和田貴広・フリースタイル強化委員長の指導

田南部力コーチ(警視庁)は「これからワールドカップ、アジア選手権、全日本選抜選手権と続き、学生は学生の大会もある。選手をやっている限り、オフはないものと思ってほしい。逃げてはいけない、出られる試合はすべて出て、チャンスをものにしてほしい」と激励した。

■世界8位の山口剛(ブシロード)が戦線離脱

 残念なニュースもある。昨年の世界選手権の96kg級で8位に入賞し、重量級を支えてくれる期待のあった山口剛(ブシロード)が、グルジアへの単独の武者修行の最中に右ひざを負傷。長期間の戦線離脱を余儀なくされた。

 和田委員長は「ロンドン・オリンピックで選手が入れ替わり、山口は結果を出してくれて期待していた若手選手だけに残念」と話したが、代わってワールドカップに出場する山本康稀(日大)も「同じく期待の若手選手だ。与えられたチャンスを生かし、頑張ってほしい」と望んだ。

 大舞台出場のチャンスを得た山本は「いいチャンスをもらいました。強豪国の選手を相手に自分から攻め、負けないのが一番だけど、負けても次につながる内容の試合をしたい」と気合十分。「人の不幸を喜ぶことはできませんが、山口さんのいない間に頑張って、世界選手権にも出場したい」と、一気の飛躍を目指す。

田南部力コーチの指導

これまでシニアの国際大会としては、デーブ・シュルツ国際大会(米国)に出場したことがあるが、その大会で闘った選手は「日本の学生選手と全然違い、つかまったら動けなくなる」と、その強さは骨身に染みている。ワールドカップで闘う選手はもっとレベルが上であろうが、「つかまれても力を入れられないような練習をしてきたので、その成果を出したい」と話した。

 合宿には、昨年の世界選手権(60kg級)で 左脚を負傷し、戦列を離れていた前田翔吾(クリナップ)が復帰参加した。「当初は(戦線離脱が)1年とも言われました。半年かからずに戻ってくることができました。
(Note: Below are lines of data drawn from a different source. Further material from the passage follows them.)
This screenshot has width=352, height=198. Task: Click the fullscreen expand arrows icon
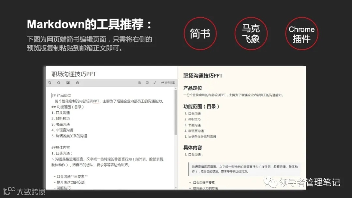click(x=154, y=83)
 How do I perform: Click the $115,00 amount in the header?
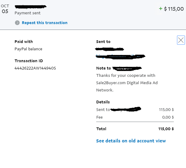(x=174, y=9)
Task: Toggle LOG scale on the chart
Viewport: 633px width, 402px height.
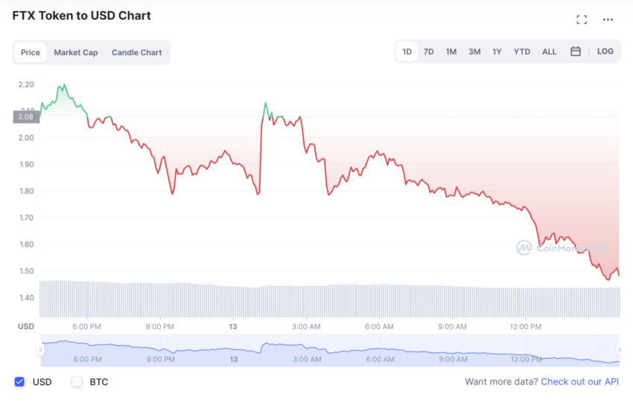Action: [605, 51]
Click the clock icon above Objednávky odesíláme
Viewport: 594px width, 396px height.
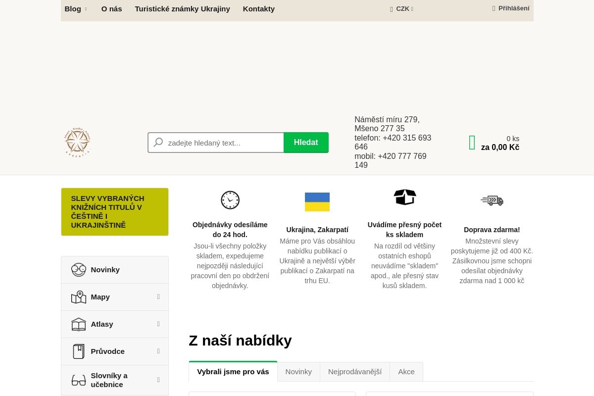(x=230, y=200)
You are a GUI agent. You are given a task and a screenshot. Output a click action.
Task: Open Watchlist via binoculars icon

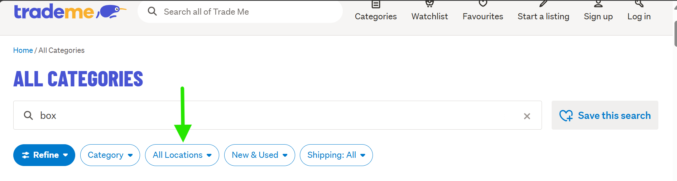pyautogui.click(x=429, y=4)
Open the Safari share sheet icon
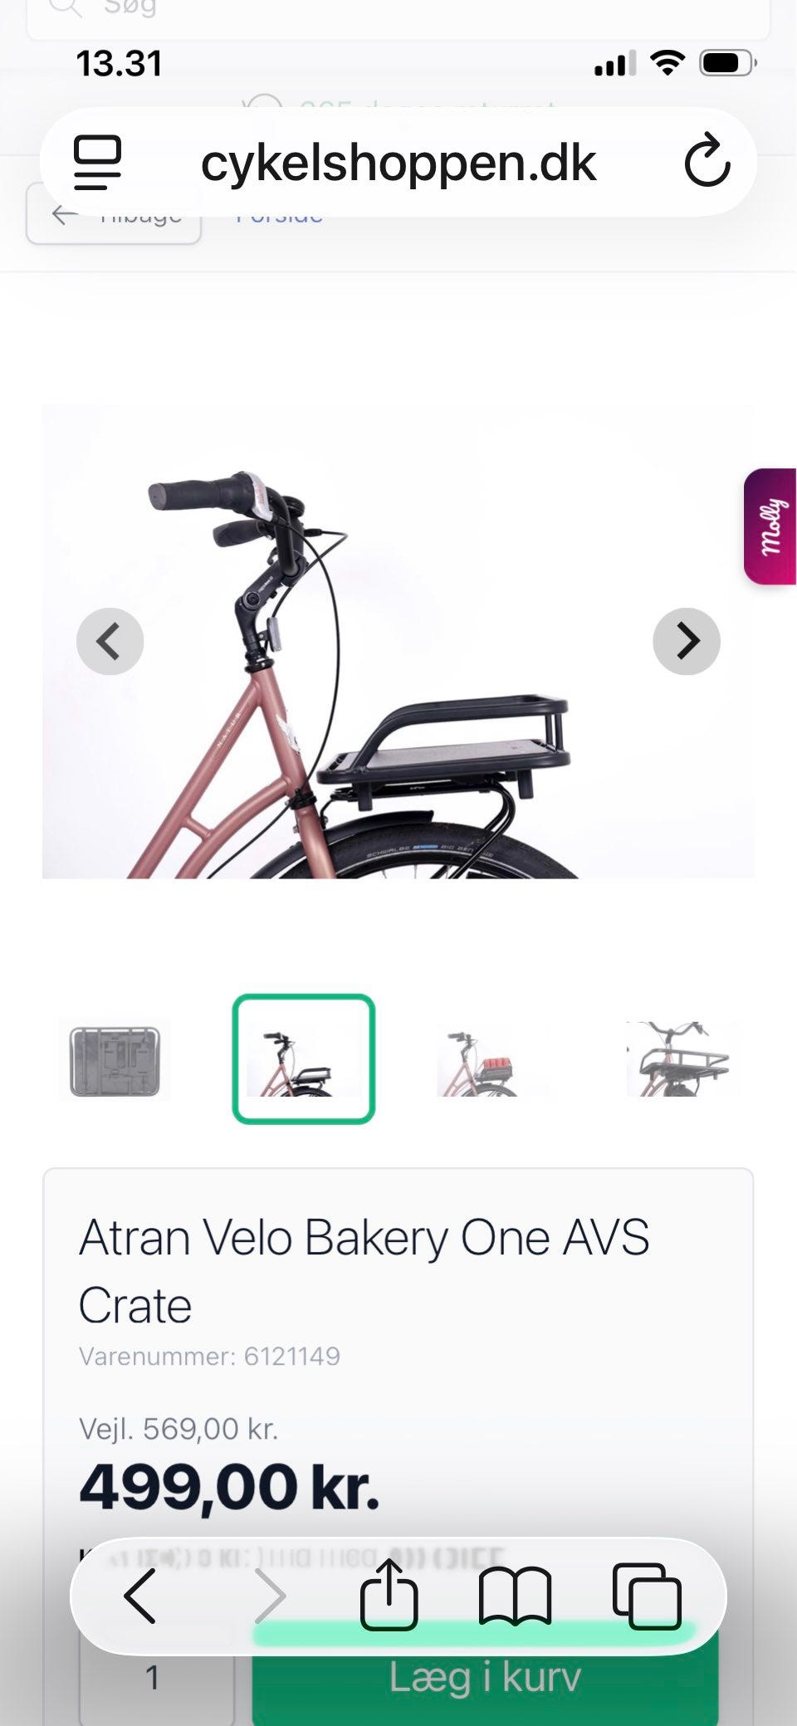The height and width of the screenshot is (1726, 797). tap(389, 1594)
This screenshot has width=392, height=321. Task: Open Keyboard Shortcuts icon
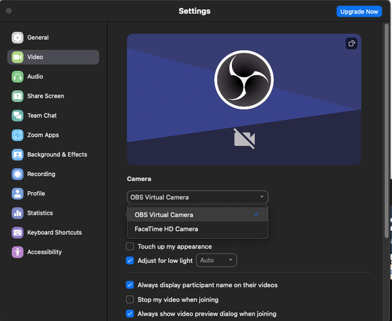pyautogui.click(x=17, y=233)
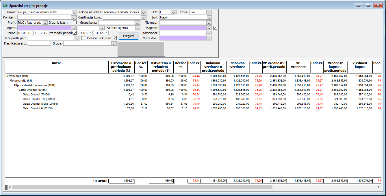Image resolution: width=386 pixels, height=196 pixels.
Task: Open the Profit dropdown RUC / Nab.vred.
Action: (x=45, y=23)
まだ100パーセントの完治ではありませんが、レスリングの動きができるまでに回復しました」とのことで、6月の全日本選抜選手権には出場の予定。「試合で勝ってこそ復帰と言えると思います。気をゆるめずにやっていきたい」と言う。

 治療期間中に階級区分が変更されて60kg級がなくなり、若手選手も出てきた。「ベッドの上でいろいろ考えましたが、世界選手権での悔しさが支えてくれました。数kgの階級変更くらいであきらめられません。『強い気持ちがあれば大丈夫』という思いが、けがを早く治してくれたと思います」と、前向きの気持ちを忘れなかったことを強調した。

 新しい階級区分では、非オリンピック階級の61kg級ではなく、最初からオリンピック階級の65kg級を選んだ。「(体重は)70kgくらいまで増えた。あと2、3kgはほしいけれど、いきなり増えて動けなくなっても意味がないので、動きを見ながら増やしていきたい」と、今後の展望を話した。

 合宿はワールドカップ・チームが渡米する12日まで続けられる。